▸ INFORMATION:

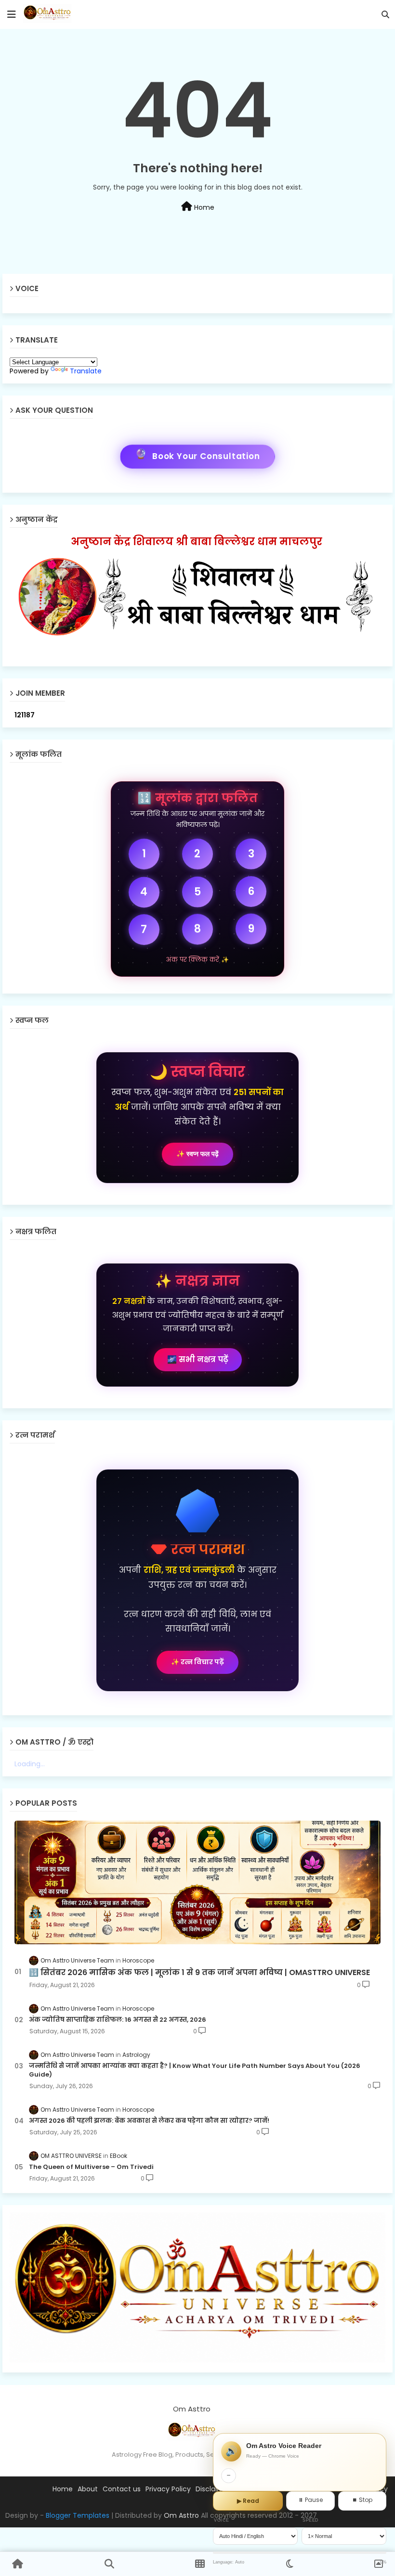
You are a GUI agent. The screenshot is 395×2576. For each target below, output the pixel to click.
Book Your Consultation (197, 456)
==
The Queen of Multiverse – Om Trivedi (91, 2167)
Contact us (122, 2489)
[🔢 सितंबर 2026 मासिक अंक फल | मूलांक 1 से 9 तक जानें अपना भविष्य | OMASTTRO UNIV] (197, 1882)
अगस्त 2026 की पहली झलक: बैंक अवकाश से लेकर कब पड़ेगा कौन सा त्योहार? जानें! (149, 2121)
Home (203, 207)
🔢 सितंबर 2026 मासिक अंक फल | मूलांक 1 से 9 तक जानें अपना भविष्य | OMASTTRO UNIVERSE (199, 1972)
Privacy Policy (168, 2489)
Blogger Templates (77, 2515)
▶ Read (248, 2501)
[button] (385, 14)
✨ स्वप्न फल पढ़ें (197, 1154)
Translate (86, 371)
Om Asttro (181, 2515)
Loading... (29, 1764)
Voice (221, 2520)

▸ WHAT TO DO:
The word to find is "OMASTTRO". Copy every line of the records that holds it.

▸ PROBLEM SOLUTION:
[🔢 सितंबर 2026 मासिक अंक फल | मूलांक 1 से 9 तक जानें अपना भविष्य | OMASTTRO UNIV] (197, 1882)
🔢 सितंबर 2026 मासिक अंक फल | मूलांक 1 से 9 तक जानें अपना भविष्य | OMASTTRO UNIVERSE (199, 1972)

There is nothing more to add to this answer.